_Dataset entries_
»»

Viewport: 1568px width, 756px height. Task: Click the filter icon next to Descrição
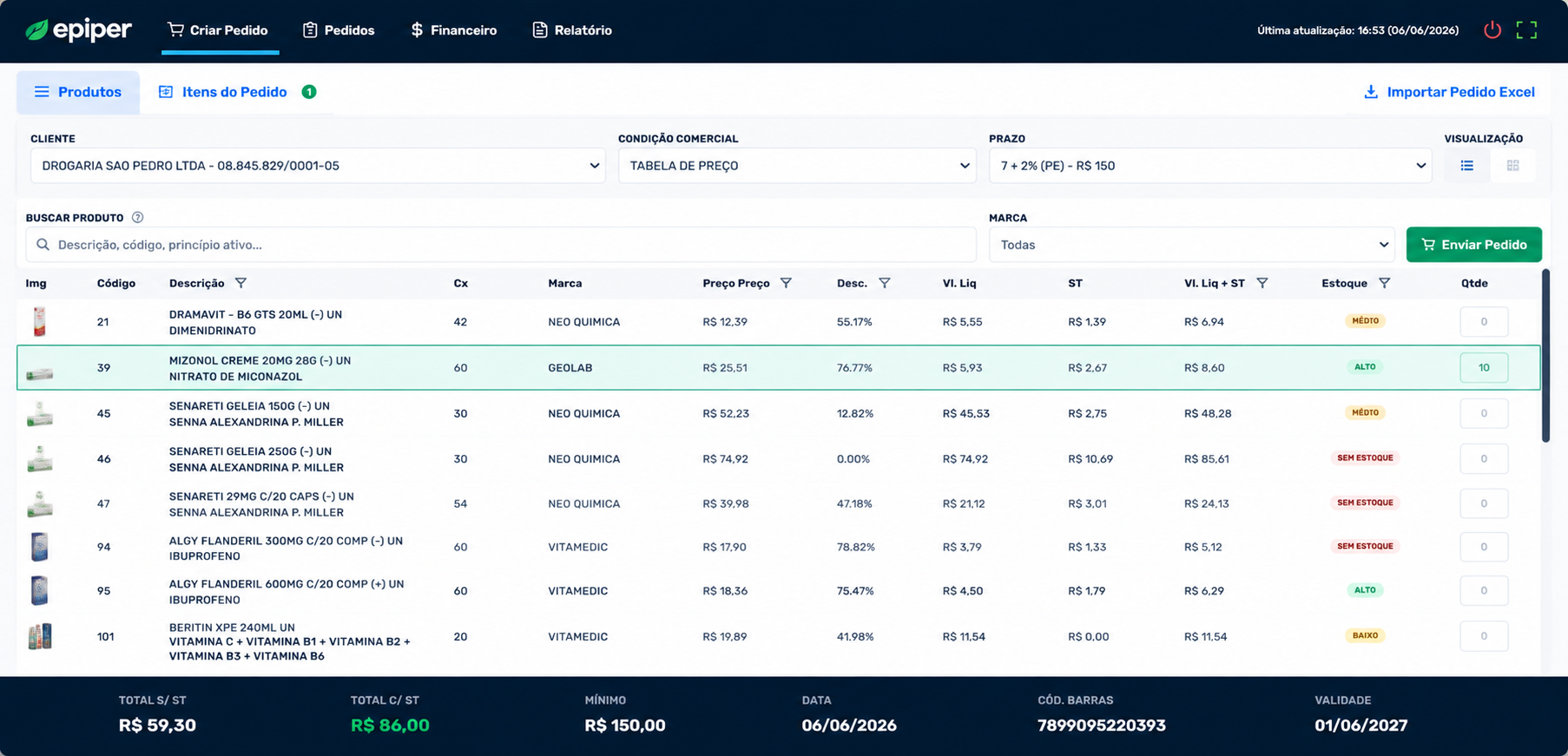(240, 283)
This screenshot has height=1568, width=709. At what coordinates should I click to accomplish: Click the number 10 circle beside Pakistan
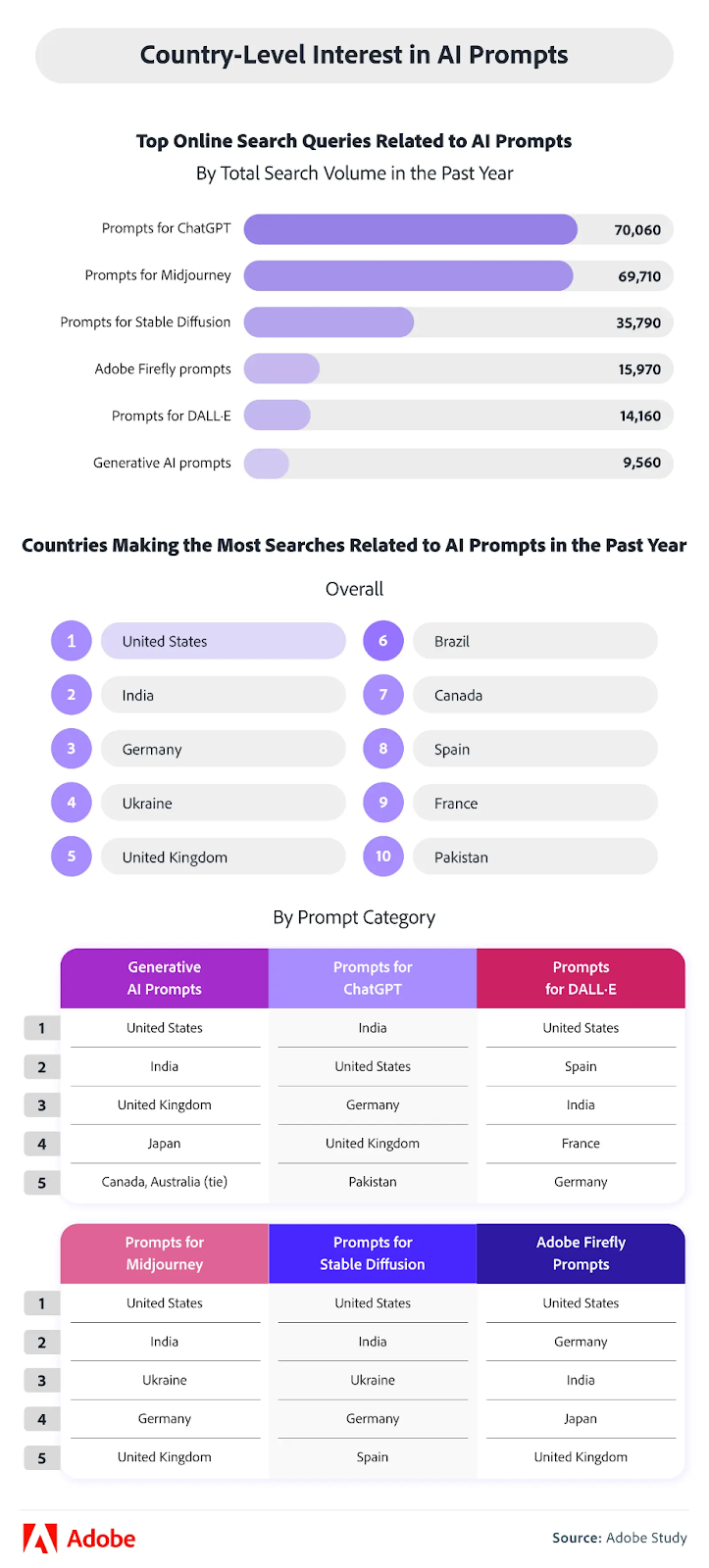pyautogui.click(x=383, y=857)
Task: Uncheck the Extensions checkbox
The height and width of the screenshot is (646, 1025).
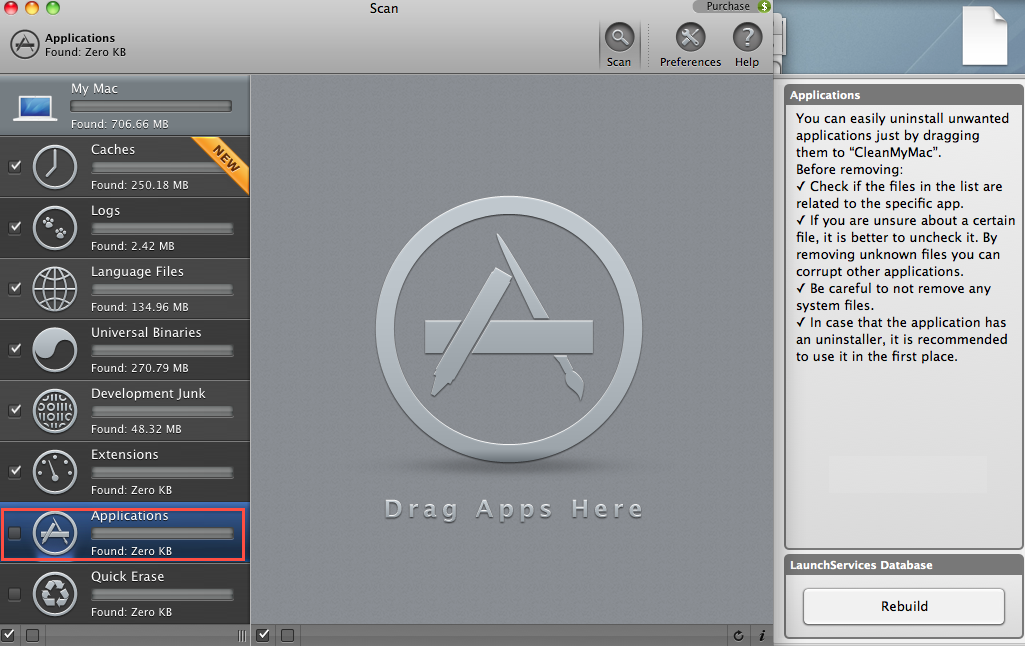Action: pos(15,472)
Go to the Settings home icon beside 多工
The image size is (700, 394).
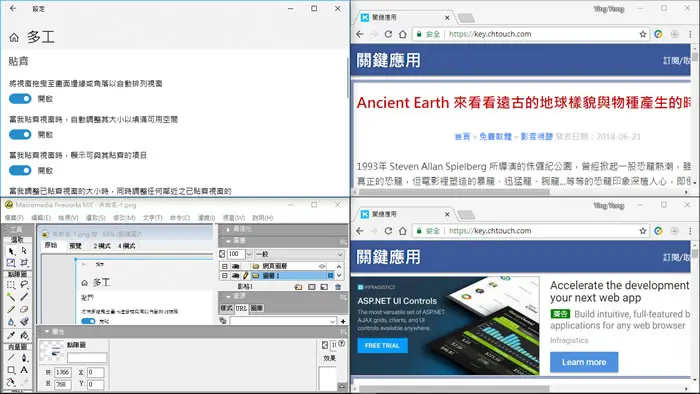click(14, 37)
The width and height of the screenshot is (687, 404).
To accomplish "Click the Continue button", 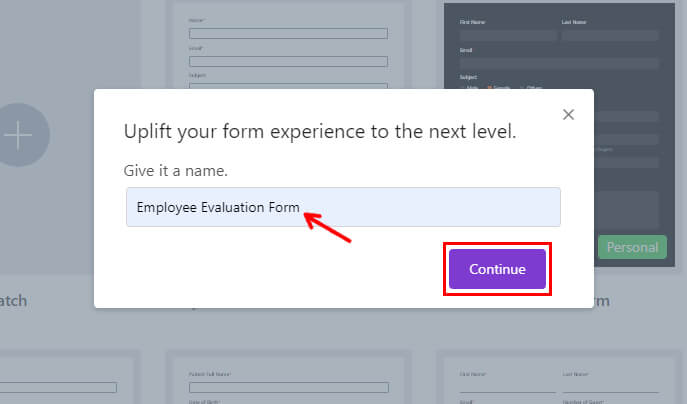I will (x=497, y=269).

««

_Problem to solve_
After locating "This screenshot has" and "Task: Uncheck the Extensions checkbox" in the records above, return exactly the line holding each one and every line between them; leave out the pictures.

_Solved exercise_
This screenshot has height=1568, width=709. At what coordinates should I click to accomplish: Click the number 10 circle beside Pakistan
pyautogui.click(x=383, y=857)
Task: Uncheck the Extensions checkbox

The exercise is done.